O cuidado é fundamental, sobretudo agora, em que os números de cirurgias estão se restabelecendo depois do impacto da pandemia. Espera-se aumento de 10% nas doações neste ano, mas os ruídos na engrenagem podem levar à diminuição da oferta, o principal gargalo. “O transplante começa na doação de órgãos”, afirma o cirurgião Paulo Manuel Pêgo Fernandes, presidente do conselho deliberativo da Associação Brasileira de Transplante de Órgãos (ABTO). Sem o início do processo, por óbvio, a história se rompe — e não por acaso, na busca de alternativas, cientistas têm estudado a produção de órgãos de animais geneticamente modificados para uso em humanos, assim como o desenvolvimento de peças em bioimpressão 3D.

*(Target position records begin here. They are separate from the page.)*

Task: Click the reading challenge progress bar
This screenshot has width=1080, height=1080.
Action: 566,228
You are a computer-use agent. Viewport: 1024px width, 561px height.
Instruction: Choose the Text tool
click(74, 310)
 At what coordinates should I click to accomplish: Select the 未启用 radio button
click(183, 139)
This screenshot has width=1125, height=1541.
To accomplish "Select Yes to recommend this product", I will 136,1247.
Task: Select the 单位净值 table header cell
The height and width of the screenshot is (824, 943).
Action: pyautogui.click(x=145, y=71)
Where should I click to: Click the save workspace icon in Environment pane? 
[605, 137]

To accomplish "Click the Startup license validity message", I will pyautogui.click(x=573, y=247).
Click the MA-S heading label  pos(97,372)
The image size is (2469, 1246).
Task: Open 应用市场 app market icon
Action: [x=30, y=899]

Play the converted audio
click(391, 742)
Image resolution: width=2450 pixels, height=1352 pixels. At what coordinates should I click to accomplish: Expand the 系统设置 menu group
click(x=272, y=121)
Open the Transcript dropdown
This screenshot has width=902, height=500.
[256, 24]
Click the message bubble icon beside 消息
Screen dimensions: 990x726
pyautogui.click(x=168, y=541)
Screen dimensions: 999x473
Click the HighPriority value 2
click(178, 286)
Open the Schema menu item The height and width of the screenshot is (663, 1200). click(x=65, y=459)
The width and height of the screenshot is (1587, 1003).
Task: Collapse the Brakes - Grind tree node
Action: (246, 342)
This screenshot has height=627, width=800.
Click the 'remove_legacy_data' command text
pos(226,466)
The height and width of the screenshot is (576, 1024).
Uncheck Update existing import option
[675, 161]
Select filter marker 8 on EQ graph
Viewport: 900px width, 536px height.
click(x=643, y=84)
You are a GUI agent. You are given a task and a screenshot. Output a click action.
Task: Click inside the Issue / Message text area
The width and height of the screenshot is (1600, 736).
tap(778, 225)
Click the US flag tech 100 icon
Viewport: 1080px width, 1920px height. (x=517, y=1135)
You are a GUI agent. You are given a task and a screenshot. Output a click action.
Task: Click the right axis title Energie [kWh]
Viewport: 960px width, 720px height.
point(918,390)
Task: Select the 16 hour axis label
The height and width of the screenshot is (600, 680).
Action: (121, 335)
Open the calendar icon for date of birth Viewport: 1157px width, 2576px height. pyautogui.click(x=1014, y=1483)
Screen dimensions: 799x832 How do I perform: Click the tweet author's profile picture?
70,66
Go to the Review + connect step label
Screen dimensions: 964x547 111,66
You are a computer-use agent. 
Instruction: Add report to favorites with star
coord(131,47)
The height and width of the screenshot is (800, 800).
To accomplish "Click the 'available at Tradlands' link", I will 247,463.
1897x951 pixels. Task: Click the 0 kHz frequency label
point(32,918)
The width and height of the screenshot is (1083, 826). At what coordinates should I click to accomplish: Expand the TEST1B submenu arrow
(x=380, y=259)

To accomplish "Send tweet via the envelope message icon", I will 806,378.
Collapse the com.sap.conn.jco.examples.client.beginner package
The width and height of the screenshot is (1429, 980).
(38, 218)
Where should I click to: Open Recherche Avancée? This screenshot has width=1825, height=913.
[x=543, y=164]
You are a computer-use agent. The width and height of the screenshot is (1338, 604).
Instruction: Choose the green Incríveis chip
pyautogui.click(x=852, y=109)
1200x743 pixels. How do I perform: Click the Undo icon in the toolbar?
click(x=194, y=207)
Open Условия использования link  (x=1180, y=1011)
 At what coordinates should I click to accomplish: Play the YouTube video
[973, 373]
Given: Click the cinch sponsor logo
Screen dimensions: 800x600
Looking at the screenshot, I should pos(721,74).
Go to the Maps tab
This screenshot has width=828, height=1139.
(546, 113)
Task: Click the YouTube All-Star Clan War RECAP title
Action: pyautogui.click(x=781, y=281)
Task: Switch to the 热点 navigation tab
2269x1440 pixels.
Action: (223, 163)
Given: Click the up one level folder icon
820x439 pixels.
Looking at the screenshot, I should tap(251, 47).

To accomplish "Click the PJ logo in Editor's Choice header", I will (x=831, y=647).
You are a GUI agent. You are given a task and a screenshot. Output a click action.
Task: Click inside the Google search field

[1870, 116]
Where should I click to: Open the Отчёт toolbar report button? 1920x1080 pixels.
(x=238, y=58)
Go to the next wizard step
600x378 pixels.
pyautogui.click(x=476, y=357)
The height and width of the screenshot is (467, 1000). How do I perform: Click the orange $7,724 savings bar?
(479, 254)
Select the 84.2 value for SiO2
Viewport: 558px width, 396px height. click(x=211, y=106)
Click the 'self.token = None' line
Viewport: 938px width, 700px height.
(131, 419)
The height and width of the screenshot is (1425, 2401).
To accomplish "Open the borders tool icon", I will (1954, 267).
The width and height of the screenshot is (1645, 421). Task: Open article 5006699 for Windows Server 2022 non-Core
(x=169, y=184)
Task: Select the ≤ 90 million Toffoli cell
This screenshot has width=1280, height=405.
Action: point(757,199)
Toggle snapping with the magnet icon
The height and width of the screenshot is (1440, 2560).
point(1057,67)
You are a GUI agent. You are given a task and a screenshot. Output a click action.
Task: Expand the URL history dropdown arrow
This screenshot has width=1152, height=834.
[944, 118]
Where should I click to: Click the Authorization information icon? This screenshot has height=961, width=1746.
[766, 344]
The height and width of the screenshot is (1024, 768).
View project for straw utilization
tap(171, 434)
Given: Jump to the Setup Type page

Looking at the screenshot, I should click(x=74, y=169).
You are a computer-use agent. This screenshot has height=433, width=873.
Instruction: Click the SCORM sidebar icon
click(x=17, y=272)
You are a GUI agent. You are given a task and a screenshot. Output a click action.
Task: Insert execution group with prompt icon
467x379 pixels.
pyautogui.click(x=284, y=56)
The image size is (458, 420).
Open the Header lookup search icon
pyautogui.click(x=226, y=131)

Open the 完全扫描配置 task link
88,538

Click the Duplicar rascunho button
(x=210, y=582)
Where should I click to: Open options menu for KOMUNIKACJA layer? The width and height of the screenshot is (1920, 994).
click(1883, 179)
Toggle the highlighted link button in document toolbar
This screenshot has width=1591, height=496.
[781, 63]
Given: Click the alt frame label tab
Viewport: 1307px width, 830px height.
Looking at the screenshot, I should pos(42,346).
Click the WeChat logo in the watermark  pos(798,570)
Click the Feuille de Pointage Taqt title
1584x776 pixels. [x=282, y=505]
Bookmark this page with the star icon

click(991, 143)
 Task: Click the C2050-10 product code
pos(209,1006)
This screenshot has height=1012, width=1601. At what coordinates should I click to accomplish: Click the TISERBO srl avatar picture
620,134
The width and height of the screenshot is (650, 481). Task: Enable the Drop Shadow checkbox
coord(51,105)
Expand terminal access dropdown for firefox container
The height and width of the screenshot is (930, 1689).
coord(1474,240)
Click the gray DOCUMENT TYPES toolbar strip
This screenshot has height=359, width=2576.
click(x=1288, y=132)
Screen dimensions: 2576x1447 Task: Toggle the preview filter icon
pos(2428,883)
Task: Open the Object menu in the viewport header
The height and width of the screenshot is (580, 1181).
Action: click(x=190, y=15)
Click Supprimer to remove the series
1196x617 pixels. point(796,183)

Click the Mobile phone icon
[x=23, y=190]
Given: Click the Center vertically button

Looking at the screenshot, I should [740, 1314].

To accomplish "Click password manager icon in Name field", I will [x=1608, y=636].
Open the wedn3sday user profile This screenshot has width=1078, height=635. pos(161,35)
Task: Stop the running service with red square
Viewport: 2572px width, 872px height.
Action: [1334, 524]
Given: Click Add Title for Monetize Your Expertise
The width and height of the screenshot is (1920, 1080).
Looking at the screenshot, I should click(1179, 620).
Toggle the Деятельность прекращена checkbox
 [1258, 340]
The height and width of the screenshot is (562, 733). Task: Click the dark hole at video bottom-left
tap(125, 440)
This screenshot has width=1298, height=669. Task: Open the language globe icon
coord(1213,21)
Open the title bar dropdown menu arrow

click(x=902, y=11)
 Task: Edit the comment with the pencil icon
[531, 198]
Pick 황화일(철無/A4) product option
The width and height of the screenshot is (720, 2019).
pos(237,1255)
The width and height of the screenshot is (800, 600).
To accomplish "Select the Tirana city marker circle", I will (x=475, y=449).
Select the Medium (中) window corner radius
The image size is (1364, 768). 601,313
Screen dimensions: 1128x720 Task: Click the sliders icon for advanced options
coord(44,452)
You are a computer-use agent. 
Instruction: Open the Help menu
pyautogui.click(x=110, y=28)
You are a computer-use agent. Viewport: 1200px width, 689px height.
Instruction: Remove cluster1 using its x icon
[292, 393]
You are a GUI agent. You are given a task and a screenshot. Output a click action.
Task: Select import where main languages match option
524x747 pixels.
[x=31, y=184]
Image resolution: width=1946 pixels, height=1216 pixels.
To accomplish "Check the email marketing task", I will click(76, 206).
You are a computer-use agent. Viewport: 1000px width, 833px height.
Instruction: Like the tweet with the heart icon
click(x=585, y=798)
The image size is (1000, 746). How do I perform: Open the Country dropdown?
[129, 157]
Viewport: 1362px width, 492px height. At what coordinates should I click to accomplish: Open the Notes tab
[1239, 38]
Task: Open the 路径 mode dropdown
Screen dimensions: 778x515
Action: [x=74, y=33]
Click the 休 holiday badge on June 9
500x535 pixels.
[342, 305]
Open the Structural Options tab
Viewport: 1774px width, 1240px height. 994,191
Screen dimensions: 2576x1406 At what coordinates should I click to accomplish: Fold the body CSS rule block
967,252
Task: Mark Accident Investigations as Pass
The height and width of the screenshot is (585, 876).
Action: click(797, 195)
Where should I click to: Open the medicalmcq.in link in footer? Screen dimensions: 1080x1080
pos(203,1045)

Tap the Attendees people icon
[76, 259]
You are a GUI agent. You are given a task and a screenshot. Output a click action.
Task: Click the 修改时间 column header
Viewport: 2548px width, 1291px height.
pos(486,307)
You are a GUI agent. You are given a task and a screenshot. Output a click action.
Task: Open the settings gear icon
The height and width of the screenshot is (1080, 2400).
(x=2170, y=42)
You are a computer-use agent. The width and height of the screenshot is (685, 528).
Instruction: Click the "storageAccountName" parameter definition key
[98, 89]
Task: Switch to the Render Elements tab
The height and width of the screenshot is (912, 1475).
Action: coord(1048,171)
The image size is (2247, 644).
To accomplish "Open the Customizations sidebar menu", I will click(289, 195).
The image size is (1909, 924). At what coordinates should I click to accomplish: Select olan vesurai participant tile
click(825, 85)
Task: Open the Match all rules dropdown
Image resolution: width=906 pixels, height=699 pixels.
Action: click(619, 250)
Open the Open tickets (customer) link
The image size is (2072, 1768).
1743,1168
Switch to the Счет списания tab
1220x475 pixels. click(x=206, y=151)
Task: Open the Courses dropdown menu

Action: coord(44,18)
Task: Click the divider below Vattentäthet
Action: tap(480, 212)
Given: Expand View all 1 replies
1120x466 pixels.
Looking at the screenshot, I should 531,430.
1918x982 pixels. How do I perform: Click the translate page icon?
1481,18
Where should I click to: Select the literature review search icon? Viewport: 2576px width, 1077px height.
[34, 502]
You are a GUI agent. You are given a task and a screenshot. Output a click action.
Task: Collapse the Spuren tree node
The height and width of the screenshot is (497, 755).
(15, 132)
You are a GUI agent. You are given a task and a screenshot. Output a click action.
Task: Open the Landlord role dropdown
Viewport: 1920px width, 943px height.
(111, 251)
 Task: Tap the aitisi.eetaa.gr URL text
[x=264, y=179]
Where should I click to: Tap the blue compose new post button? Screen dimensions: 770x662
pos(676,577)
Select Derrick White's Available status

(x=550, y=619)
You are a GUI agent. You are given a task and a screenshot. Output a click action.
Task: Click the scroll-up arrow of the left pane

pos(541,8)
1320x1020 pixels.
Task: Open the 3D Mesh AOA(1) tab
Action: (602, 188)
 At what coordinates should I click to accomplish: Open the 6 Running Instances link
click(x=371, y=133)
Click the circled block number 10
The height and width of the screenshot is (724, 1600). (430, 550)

São passos bonitos de uma extraordinária aventura da civilização. Essa área da medicina passou por avanços notáveis desde as primeiras experiências efetivas. O primeiro transplante cardíaco feito no Brasil, em 1968, apenas cinco meses depois da operação pioneira na África do Sul, foi conduzido pelo médico Euryclides Zerbini (1912-1993) no Hospital das Clínicas de São Paulo, tendo como paciente João Ferreira da Cunha, o João Boiadeiro, que sofria do mesmo problema de saúde de Faustão. Ou seja, o coração deles havia perdido a capacidade de bombear o sangue para o corpo.
Em 55 anos de existência, o programa público de transplantes brasileiro se tornou o maior do planeta. Desde 1997, foram realizados 138 984 procedimentos envolvendo corações, rins, fígados, intestinos, pulmões e afins. Faustão é beneficiário de uma fantasia humana transformada em realidade democrática. Na quinta-feira 31, quando esta edição de VEJA foi finalizada, ele passava bem — ria e falava: “Não é porque tenho dinheiro que estou bem”.